AMD sent unlocked versions of its 2.6-GHz Phenom 9900 chip to reviewers, but that model likely won't be available on the market until well into the first quarter of 2008, at an expected cost below $350. Until then, the fastest Phenom chips that you'll be able to find are the 2.2-GHz Phenom 9500 ($251 to OEMs) and the 2.3-GHz Phenom 9600 ($283).
A sub-$300 2.4-GHz 9700 chip is scheduled to ship in the first quarter as well, and an unlocked, overclockable Black Edition 2.3-GHz Phenom should be available by the time you read this.
Though both the 9500 and the 9600 appear to be widely available now, AMD recently owned up to a bug in the first generation of its Phenom and Barcelona chips that can cause systems to lock up when running certain rare software workloads at clock speeds greater than 2.4 GHz. A BIOS upgrade is available as a workaround, but according to enthusiast Web site The Tech Report, the workaround slows performance by up to 10 percent.

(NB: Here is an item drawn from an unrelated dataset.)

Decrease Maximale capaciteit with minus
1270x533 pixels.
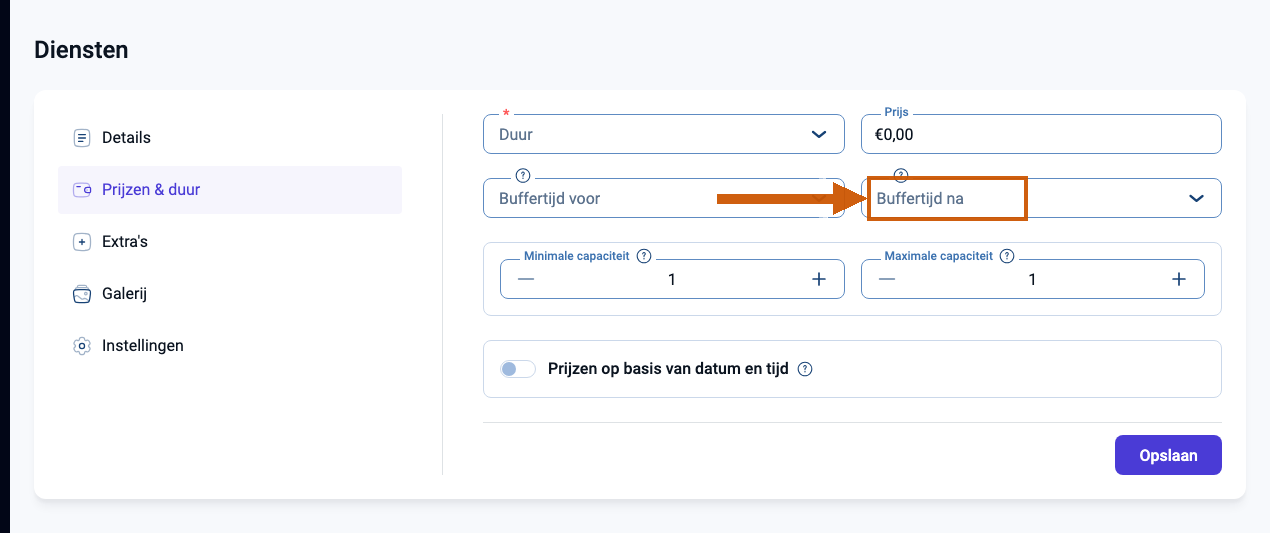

The faster Phenom processors that the company is preparing for release in the first quarter of 2008 should have this error corrected.
Now that we have a Phenom CPU in our labs, we can make better comparisons with test systems built around Intel-based processors (see the chart "Penryn vs. Phenom: Two Different Worlds" at the bottom of this page). Our Phenom test setup used the same supporting components --an nVidia GeForce 8800GTS-based graphics board with 320MB of RAM, two Western Digital WD2500AAJS hard drives in a striped RAID array, and 2GB of DDR2-800 RAM--as our earlier Penryn tests did. We tested our unlocked Phenom at both 2.6 GHz and 2.3 GHz on an Asus M3A32-MVP Deluxe motherboard with an AMD 790FX chip set.
When running the Phenom 9900 at 2.6 GHz, our test system posted a score of 107 on WorldBench 6 Beta 2, not all that faster than the average mark of 96 turned in by the systems we've seen based on the last-generation Intel Core 2 Duo E6600 CPU. The E6600, an older chip, goes for $230 from stores such as Newegg.com, compared with the projected $350 price for the 9900.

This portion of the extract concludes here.